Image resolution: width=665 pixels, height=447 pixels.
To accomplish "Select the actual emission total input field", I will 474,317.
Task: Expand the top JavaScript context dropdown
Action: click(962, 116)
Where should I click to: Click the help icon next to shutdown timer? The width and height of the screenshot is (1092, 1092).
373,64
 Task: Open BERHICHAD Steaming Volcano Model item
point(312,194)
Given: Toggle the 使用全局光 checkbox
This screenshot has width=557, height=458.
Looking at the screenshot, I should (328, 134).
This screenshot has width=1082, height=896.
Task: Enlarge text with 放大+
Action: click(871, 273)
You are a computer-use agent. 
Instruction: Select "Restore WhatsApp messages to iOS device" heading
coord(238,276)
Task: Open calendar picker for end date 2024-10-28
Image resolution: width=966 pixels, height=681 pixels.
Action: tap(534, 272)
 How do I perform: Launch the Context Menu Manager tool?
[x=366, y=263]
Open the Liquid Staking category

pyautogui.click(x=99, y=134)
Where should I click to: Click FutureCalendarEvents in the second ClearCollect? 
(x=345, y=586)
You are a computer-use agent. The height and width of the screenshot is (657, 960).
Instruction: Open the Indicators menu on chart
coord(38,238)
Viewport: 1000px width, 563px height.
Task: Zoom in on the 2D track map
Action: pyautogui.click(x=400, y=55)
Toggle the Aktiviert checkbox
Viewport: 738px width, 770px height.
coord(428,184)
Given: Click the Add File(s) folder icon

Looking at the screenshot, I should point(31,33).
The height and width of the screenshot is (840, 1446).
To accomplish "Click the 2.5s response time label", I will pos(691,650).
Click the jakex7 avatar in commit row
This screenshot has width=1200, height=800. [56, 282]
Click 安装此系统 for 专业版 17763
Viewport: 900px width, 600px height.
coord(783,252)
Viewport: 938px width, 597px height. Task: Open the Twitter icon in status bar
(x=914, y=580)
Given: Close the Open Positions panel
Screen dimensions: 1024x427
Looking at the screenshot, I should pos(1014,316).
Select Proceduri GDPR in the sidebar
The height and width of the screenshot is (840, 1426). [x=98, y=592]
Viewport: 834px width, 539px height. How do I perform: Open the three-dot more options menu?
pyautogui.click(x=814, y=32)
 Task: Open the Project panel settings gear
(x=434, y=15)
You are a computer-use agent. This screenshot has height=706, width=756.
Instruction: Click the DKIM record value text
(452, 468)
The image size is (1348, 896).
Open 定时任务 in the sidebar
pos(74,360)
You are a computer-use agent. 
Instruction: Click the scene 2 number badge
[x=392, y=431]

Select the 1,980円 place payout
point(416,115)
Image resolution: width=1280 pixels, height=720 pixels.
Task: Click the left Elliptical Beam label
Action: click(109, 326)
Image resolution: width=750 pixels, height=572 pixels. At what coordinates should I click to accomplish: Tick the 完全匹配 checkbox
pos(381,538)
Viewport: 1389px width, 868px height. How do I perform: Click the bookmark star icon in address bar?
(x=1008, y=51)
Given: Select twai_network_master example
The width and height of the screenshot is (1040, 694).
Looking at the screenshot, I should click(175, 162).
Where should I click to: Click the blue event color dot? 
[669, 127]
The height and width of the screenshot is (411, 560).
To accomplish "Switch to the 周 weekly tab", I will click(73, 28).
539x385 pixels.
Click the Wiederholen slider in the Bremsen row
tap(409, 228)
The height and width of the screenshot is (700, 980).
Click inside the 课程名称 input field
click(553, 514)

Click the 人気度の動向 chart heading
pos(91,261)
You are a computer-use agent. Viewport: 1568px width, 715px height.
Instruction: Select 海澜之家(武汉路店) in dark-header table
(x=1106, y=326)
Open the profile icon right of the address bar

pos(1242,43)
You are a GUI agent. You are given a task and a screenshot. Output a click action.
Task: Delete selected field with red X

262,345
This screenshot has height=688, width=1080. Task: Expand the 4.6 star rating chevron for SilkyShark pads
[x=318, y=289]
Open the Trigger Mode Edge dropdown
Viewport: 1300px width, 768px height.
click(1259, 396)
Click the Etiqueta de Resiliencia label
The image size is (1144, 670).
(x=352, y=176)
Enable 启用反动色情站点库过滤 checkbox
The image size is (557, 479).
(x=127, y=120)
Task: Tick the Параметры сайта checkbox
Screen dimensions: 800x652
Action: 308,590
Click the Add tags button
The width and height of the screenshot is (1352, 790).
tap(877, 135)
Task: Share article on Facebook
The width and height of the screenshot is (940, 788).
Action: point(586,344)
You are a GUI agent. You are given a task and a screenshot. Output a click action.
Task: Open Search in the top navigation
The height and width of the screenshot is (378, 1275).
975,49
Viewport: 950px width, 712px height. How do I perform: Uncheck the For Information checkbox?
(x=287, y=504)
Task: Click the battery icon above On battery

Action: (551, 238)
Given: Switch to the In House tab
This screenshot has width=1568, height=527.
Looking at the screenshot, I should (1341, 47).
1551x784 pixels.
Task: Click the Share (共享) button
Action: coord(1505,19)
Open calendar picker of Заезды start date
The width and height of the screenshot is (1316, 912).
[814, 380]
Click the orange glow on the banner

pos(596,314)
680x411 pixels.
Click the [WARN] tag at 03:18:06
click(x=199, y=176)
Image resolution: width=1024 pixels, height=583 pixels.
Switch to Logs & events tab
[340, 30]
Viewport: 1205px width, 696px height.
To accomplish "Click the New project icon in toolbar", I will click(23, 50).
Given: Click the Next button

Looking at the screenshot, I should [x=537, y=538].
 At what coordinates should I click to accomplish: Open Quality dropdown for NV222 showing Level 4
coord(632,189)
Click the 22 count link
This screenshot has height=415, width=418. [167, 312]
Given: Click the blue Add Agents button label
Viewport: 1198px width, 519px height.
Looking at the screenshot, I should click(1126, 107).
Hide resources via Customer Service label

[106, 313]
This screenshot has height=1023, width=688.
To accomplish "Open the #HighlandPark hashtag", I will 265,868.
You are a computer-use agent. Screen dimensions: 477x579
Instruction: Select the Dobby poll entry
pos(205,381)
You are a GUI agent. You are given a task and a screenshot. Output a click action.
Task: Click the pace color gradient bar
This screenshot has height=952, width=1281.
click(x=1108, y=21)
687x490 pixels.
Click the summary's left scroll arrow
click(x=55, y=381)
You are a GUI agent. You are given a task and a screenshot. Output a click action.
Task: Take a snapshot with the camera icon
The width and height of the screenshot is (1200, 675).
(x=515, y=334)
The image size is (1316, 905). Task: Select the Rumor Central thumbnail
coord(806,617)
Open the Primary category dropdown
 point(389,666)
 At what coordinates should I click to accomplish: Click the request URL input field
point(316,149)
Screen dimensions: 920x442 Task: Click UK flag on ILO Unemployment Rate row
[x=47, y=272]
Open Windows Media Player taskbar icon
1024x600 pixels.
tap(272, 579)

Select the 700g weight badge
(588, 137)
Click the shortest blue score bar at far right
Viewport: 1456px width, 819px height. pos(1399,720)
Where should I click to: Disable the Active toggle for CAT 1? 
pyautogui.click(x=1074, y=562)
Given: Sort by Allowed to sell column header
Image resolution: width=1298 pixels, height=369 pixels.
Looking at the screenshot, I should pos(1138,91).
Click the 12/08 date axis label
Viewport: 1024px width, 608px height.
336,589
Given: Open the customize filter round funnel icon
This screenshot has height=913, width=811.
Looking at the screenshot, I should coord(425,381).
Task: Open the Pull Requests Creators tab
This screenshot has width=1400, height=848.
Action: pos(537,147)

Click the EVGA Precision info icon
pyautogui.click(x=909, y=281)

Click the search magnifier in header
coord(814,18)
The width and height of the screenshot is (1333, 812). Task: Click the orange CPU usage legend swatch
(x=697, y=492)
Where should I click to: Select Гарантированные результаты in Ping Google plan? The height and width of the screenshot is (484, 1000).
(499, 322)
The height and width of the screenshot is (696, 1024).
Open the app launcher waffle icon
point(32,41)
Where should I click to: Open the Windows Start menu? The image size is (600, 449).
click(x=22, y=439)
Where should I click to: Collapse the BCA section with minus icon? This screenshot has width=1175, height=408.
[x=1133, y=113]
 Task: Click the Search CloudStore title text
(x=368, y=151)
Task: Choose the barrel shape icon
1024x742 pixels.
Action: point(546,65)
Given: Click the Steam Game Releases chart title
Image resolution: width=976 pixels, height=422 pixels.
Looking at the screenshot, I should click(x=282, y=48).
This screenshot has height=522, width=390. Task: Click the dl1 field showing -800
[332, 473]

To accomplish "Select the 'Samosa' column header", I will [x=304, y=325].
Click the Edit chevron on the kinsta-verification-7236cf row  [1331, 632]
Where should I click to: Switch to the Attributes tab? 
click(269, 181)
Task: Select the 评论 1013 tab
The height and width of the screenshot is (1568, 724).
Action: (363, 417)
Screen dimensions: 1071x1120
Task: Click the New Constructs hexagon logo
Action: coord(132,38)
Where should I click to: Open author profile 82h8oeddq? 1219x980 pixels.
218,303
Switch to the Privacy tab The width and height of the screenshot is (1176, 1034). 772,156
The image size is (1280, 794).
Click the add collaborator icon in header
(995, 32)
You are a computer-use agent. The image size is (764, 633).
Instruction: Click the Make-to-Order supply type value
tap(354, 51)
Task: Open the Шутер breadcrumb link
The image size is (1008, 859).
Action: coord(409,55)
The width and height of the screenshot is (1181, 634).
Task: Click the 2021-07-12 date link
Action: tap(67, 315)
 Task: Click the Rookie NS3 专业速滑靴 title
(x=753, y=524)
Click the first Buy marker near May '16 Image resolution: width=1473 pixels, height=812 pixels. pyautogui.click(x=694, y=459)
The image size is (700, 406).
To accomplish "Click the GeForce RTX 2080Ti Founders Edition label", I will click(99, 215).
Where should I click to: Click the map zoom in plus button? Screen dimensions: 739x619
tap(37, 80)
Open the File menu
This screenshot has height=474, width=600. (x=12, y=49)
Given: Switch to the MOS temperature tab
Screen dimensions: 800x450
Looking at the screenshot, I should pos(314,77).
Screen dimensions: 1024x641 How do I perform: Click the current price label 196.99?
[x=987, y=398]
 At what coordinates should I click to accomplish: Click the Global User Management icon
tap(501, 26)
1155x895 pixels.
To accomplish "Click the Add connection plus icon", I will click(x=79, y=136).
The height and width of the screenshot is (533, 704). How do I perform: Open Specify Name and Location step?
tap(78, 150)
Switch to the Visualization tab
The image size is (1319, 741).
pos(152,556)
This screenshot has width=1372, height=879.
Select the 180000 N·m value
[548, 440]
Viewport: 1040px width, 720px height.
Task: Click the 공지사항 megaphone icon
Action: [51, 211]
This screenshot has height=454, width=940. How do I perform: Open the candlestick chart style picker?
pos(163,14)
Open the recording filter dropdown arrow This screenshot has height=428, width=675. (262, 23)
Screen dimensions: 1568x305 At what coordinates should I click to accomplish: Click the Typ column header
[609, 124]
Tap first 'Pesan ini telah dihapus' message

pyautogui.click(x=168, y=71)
####
- [Task statement]:
Only the lines above starting with the one with "Task: Tick the Параметры сайта checkbox" and going through the one with "687x490 pixels." are to be copied, word for word and with both ends kept.

- [Completed exercise]:
Task: Tick the Параметры сайта checkbox
Screen dimensions: 800x652
Action: 308,590
Click the Add tags button
The width and height of the screenshot is (1352, 790).
tap(877, 135)
Task: Share article on Facebook
The width and height of the screenshot is (940, 788).
Action: point(586,344)
You are a GUI agent. You are given a task and a screenshot. Output a click action.
Task: Open Search in the top navigation
The height and width of the screenshot is (378, 1275).
975,49
Viewport: 950px width, 712px height. How do I perform: Uncheck the For Information checkbox?
(x=287, y=504)
Task: Click the battery icon above On battery

Action: (551, 238)
Given: Switch to the In House tab
This screenshot has width=1568, height=527.
Looking at the screenshot, I should (1341, 47).
1551x784 pixels.
Task: Click the Share (共享) button
Action: coord(1505,19)
Open calendar picker of Заезды start date
The width and height of the screenshot is (1316, 912).
[814, 380]
Click the orange glow on the banner

pos(596,314)
680x411 pixels.
Click the [WARN] tag at 03:18:06
click(x=199, y=176)
Image resolution: width=1024 pixels, height=583 pixels.
Switch to Logs & events tab
[340, 30]
Viewport: 1205px width, 696px height.
To accomplish "Click the New project icon in toolbar", I will click(23, 50).
Given: Click the Next button

Looking at the screenshot, I should [x=537, y=538].
 At what coordinates should I click to accomplish: Open Quality dropdown for NV222 showing Level 4
coord(632,189)
Click the 22 count link
This screenshot has height=415, width=418. [167, 312]
Given: Click the blue Add Agents button label
Viewport: 1198px width, 519px height.
Looking at the screenshot, I should click(1126, 107).
Hide resources via Customer Service label

[106, 313]
This screenshot has height=1023, width=688.
To accomplish "Open the #HighlandPark hashtag", I will 265,868.
You are a computer-use agent. Screen dimensions: 477x579
Instruction: Select the Dobby poll entry
pos(205,381)
You are a GUI agent. You are given a task and a screenshot. Output a click action.
Task: Click the pace color gradient bar
This screenshot has height=952, width=1281.
click(x=1108, y=21)
687x490 pixels.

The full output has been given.